Woodlands opened in 1878 as the Provincial Lunatic Asylum, which sat on approximately 40 hectares of crown land. By 1886, the resident population had reached 65. By 1896, the patient population had grown to 171. In 1897 the name was changed to The Provincial Hospital for the Insane. In 1950 the name was changed again to Woodlands School. By 1961, the facility had reached its highest resident population of 1,436. Severe overcrowding lead to some patients being transferred elsewhere in the province, such as Tranquille. The asylum continued to decline into the 1970s with many patients being moved to community placements and group homes. Woodlands closed in 1996.

Similar facilities elsewhere in British Columbia included Tranquille Sanatorium in Kamloops, Essondale or Riverview Hospital in Coquitlam, and Valleyview, also in Coquitlam.

==Controversy==
During its peak, the asylum housed about 1,500 mentally and physically disabled children. Investigations by the Ministry of Children and Family Development found that about 20% of patients at the facility suffered some form of physical, mental, and sexual abuse. In 2002, a class action lawsuit was filed against the hospital. When settled, over 850 former students were eligible for compensation between $3,000 to $150,000 dependent on the level of abuse. Survivors who suffered from abuse before 1974 were excluded from this compensation due to the Crown Proceedings Act. While the case was settled in 2003, payout to the survivors did not occur until 2018.

==Post-Closure==
After closure in 1996, the asylum sat abandoned. In July 2008, a major fire destroyed a number of buildings, including the second and third floors of the center block. After proposals to preserve Woodlands' Centre Block Tower were opposed by former residents, New Westminster council voted in July 2011 to demolish the tower.

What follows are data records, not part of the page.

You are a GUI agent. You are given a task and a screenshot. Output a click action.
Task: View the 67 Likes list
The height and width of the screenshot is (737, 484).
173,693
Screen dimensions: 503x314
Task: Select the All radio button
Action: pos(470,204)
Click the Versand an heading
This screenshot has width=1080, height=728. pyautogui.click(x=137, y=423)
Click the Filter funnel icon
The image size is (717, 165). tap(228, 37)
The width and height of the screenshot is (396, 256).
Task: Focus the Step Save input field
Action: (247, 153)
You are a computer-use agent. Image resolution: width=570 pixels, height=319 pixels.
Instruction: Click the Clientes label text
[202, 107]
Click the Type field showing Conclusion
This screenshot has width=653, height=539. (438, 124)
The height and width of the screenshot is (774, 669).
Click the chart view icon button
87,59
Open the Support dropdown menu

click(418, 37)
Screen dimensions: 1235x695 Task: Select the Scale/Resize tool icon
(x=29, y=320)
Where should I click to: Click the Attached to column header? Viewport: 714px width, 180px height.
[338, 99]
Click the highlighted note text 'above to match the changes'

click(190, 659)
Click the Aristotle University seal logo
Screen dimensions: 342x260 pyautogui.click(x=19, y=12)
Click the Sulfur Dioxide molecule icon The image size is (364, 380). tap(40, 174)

In October of 2011, the tower was demolished, with a crowd of about 150 watching. Many of the onlookers were former residents of the school.

The site of the former school was also considered for a station on the Expo Line portion of the SkyTrain system. However, plans to redevelop the site never materialized before the construction of the station, meaning that even though the tracks were built to accommodate the new station, it was never built. The neighborhood has since been renamed Victoria Hill, and is home to 1200 new homes.